BRIEF => For the entries below, the result should be an exact transcription of the lines from the one with "This screenshot has height=198, width=378." up to and including the one with "Click the blue verified badge This", and only those.

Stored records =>
__________________________________________________
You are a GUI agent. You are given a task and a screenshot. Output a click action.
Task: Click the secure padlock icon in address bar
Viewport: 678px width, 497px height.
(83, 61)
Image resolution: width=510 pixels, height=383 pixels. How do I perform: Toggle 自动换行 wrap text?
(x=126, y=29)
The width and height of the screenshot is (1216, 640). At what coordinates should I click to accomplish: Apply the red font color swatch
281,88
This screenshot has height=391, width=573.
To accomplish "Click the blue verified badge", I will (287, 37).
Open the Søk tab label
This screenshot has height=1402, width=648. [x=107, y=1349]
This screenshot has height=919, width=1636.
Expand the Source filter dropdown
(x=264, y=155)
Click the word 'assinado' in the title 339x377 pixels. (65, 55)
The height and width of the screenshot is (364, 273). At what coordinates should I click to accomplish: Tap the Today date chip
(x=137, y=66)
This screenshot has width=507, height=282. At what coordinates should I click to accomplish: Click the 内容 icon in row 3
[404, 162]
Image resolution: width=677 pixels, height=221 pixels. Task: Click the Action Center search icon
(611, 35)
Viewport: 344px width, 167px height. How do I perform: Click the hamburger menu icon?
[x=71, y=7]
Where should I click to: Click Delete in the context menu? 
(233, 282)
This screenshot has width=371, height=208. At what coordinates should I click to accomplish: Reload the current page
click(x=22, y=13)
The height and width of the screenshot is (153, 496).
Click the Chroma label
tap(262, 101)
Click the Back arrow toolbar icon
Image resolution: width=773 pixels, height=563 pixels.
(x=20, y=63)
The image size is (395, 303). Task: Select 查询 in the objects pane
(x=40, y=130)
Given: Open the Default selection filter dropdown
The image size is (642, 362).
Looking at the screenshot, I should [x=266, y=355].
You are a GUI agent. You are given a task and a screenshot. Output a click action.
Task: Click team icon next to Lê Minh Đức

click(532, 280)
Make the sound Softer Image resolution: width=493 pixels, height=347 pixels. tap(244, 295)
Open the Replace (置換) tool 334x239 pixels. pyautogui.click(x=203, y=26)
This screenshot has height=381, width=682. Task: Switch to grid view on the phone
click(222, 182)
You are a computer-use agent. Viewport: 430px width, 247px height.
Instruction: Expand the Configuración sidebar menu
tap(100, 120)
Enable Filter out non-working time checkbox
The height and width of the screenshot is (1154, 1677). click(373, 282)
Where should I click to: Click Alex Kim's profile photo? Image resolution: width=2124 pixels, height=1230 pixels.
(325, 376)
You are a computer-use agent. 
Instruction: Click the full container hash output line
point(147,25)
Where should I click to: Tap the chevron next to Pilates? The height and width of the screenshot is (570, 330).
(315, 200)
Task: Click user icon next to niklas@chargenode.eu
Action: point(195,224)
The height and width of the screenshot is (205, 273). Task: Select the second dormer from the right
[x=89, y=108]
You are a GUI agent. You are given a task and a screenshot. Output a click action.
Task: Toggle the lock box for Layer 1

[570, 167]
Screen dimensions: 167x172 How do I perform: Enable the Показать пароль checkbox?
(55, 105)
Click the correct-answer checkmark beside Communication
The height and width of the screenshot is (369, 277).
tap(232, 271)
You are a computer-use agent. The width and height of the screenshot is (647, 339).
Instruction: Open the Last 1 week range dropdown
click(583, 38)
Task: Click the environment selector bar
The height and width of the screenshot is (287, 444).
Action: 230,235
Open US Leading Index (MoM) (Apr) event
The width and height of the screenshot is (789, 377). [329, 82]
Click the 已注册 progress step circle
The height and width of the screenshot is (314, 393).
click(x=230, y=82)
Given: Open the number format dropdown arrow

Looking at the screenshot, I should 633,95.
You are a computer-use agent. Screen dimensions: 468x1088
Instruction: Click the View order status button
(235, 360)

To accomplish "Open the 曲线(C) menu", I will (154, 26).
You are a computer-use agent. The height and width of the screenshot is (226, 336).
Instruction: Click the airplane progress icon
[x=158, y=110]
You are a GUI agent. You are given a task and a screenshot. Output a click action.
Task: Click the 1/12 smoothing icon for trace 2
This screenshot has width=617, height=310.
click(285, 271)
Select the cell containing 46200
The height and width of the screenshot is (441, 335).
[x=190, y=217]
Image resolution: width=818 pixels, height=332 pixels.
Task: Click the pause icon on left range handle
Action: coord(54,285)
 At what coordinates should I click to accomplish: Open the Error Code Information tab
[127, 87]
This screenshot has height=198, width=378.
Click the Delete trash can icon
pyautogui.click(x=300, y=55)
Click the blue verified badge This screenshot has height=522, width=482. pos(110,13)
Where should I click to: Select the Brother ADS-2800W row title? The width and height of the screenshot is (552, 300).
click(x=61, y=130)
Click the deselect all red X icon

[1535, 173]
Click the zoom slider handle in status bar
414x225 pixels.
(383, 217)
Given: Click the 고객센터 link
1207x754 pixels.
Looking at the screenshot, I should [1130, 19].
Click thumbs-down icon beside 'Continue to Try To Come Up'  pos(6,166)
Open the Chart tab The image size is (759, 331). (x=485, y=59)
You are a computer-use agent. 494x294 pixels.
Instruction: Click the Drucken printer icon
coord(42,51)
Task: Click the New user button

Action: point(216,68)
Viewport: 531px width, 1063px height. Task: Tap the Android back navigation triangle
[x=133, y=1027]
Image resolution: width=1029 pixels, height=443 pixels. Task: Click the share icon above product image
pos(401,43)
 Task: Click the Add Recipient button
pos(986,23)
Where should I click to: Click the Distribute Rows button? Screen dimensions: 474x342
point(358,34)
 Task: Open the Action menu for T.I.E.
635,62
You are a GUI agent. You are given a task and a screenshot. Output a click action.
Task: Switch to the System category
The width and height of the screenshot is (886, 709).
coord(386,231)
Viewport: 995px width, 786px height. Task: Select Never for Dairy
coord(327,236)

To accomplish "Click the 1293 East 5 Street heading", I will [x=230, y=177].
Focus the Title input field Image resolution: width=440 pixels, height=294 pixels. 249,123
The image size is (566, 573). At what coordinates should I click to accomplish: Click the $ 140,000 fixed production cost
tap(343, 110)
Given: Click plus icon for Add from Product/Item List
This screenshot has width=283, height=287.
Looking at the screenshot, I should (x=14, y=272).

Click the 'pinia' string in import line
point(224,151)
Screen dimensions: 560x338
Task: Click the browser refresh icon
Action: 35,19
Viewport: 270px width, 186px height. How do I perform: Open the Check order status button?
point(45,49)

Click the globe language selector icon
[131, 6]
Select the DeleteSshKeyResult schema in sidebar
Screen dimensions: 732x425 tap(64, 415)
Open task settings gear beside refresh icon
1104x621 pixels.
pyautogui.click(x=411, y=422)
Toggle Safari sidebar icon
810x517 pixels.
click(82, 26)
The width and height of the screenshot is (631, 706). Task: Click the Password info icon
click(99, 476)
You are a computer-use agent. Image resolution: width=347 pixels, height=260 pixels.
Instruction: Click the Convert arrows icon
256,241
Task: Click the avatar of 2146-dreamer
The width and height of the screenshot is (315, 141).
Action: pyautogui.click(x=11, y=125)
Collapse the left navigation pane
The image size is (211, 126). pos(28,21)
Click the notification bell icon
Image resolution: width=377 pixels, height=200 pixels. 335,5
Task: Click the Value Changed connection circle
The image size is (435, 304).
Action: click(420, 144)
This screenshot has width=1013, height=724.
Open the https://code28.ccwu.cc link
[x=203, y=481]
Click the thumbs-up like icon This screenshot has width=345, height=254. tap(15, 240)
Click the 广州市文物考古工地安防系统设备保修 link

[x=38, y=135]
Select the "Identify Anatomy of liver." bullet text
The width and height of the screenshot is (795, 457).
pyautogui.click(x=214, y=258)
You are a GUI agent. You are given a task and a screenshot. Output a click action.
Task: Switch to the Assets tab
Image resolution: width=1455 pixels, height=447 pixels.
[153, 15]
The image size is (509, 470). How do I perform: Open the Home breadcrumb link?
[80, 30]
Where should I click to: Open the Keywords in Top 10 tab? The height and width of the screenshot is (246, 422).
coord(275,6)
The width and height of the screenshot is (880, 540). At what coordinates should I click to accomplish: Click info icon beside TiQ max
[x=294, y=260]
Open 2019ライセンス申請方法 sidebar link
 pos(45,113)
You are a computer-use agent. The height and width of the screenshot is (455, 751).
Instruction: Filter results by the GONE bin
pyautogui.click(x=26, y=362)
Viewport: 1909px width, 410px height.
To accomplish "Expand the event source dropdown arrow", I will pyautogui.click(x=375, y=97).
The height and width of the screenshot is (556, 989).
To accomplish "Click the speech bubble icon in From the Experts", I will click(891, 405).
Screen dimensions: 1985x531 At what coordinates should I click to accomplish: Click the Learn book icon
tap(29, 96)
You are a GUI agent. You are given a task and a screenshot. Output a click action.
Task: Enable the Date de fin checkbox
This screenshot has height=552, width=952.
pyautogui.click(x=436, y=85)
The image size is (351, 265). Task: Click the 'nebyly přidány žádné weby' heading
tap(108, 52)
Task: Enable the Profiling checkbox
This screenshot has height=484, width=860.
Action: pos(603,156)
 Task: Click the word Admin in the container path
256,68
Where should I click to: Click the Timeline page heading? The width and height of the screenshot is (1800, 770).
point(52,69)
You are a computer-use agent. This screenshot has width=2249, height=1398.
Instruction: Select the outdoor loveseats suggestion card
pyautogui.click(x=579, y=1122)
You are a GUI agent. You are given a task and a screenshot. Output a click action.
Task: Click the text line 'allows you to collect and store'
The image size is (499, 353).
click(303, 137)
__________________________________________________
EXERCISE SOLUTION =>
This screenshot has height=198, width=378.
Click the Delete trash can icon
pyautogui.click(x=300, y=55)
Click the blue verified badge This screenshot has height=522, width=482. pos(110,13)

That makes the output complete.